今月、この曲

22
ケルティック・ウーマン
『You Raise Me Up』
ミュージックトレード社『Musician』2012年6月号 掲載コラム

 先月は、カトリック教会では「聖母月」と言うことで、カッチーニのアベマリアをおすすめの1曲としましたが、今月は、ジューンブライド(June bride)。欧米では6月に結婚した花嫁たちは生涯幸せな結婚生活ができるという昔からの言い伝えがあり、数多くの女性たちにとって憧れの結婚月でもあります。これはギリシャ神話のヘラ(ローマ名ではユノ、英語ではJuno、June/6月)という女神の加護を受けられると言うのが由来です。
 コンサートでも勿論ですが、結婚式でも頼まれて演奏する機会の多い、大変人気の高い曲「You Raise Me Up」をご紹介しましょう。トリノオリンピック女子フィギュア金メダリストの荒川静香選手がエキシビジョンで使用し、更に有名になりました。
 ピアノソロでも良いですが、ピアノ弾き語りでも是非チャレンジしてみましょう。イントロは、素朴に民族的な音色を感じつつ、自由なテンポで弾きましょう。メロディが入って来ましたら、左手の4分音符は正確に刻みましょう。歌が始まるところは夜が白々とゆっくり明けていくように、想いは内に秘めてじわじわと感動が遠くからやってくるように演奏してみましょう。内声は控えめに、しかし和音の色を感じて。ピアノソロでは、メロディラインはくっきりと。弾き語りでは、ピアノのメロディは控えめに歌とのバランスを保ちましょう。この場合は楽譜にコードネームが書かれていますので、コードで気楽に弾き語りも良いでしょう。1番から2番にかけて調が変わったらクライマックスに突入し骨太の音楽を感じてエネルギーが体の底から湧き上がるように堂々と弾きましょう。
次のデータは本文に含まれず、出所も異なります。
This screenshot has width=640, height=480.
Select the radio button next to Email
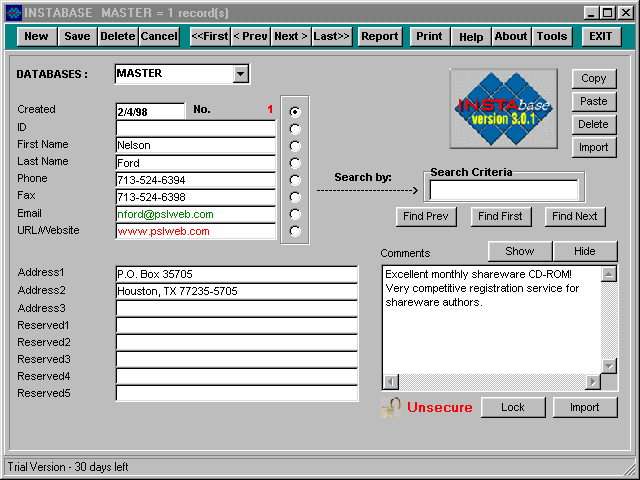pyautogui.click(x=295, y=214)
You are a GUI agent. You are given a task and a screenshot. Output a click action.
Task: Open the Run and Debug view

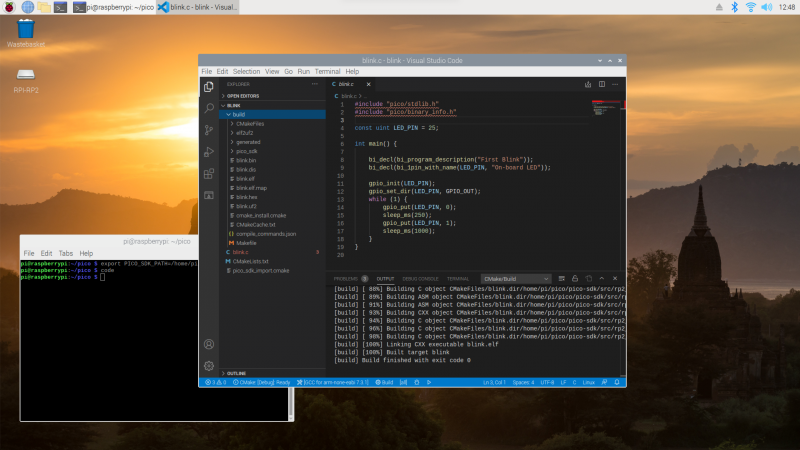pos(209,152)
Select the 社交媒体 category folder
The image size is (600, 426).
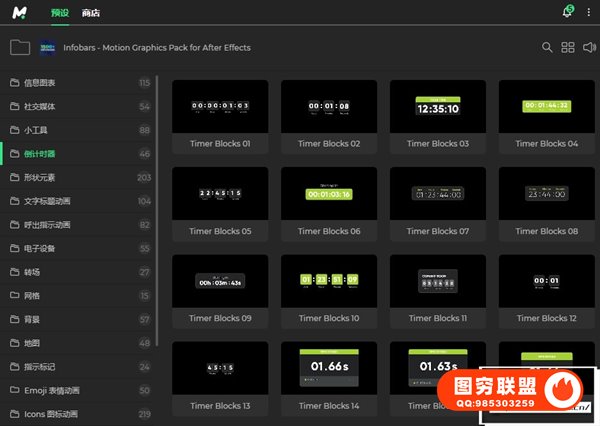40,106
 「落ち込んで、心が疲れている時、あなたが支えてくれるから、私は山の頂に立てる。私は嵐の海も歩いていける、私は強くなれる、あなたが支えてくれるから。私はいつも以上に頑張れるの」
 歌詞も生きる勇気と希望を与えてくれ、新たな生活を決心し、一歩踏み出せるような新しい門出にふさわしい内容です。この6月も教え子が結婚しますのでこの曲を演奏します。